Features

UnderCurrents: Picky-Picky While Chopping Liver

J. DOUGLAS ALLEN-TAYLOR
Friday April 30, 2004

One of the more interesting things about living in Oakland in the Jerry Brown years is never quite knowing where our mayor is going to turn up. Lately Mr. Brown has been on cable television, hawking cars for the merchants at Oakland’s Auto Row, complaining that two-thirds or thereabouts of Oakland residents who have recently bought new cars have chosen not to do so in the city in which they live. 

One might argue that Mr. Brown’s auto commercials cannot really count as ongoing public appearances, no matter how many times they are aired, since they were probably all taped in a single afternoon. Meanwhile, Mr. Brown could now be anywhere. And often is. 

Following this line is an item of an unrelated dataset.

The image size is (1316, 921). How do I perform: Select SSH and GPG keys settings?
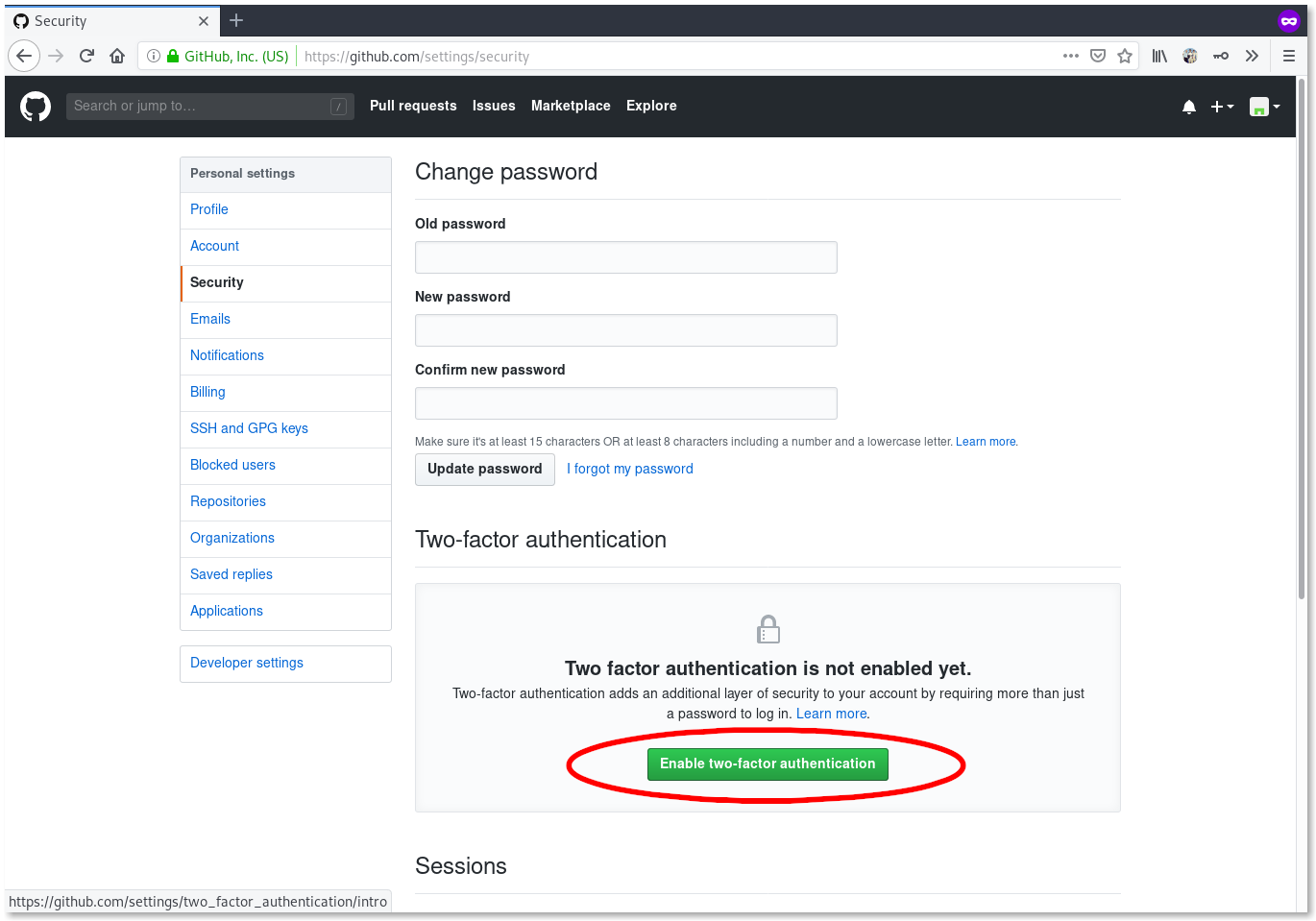[x=249, y=428]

A quick glance at the mayor’s posted itinerary for the week of April 25-May 1 is—as I said—interesting. On Sunday, the 25th, he was interviewed on Fox Television’s Scarborough County. Then a break in the public schedule until Wednesday, when he was scheduled to introduce a book on “The Etiquette of Illness” at Cody’s in Berkeley. The next day, a weekly interview on KGO radio (I didn’t know the mayor was doing weekly interviews on KGO radio; I wonder what he talks about), and the day after that—Friday—a morning television interview with Phil Matier on Channel 4. At noon, the mayor has another weekly interview with KNX radio in Los Angeles, and, that evening, it’s down to Los Angeles to appear at an awards dinner for his late father’s institute. On Saturday, the 1st, he’s scheduled to give opening remarks to women educators at the Oakland Marriott in the morning, and then, that evening, a couple of appearances at local events promoting his School for the Arts (as well as, we are told, a fund-raiser for the restoration of the Fox Theater, of which we will speak further, later). 

I know I’m being picky here, but don’t you find a sort of scarcity, here, of activities related to the actual job for which Oakland residents are paying Mr. Brown such a handsome monthly stipend to perform? 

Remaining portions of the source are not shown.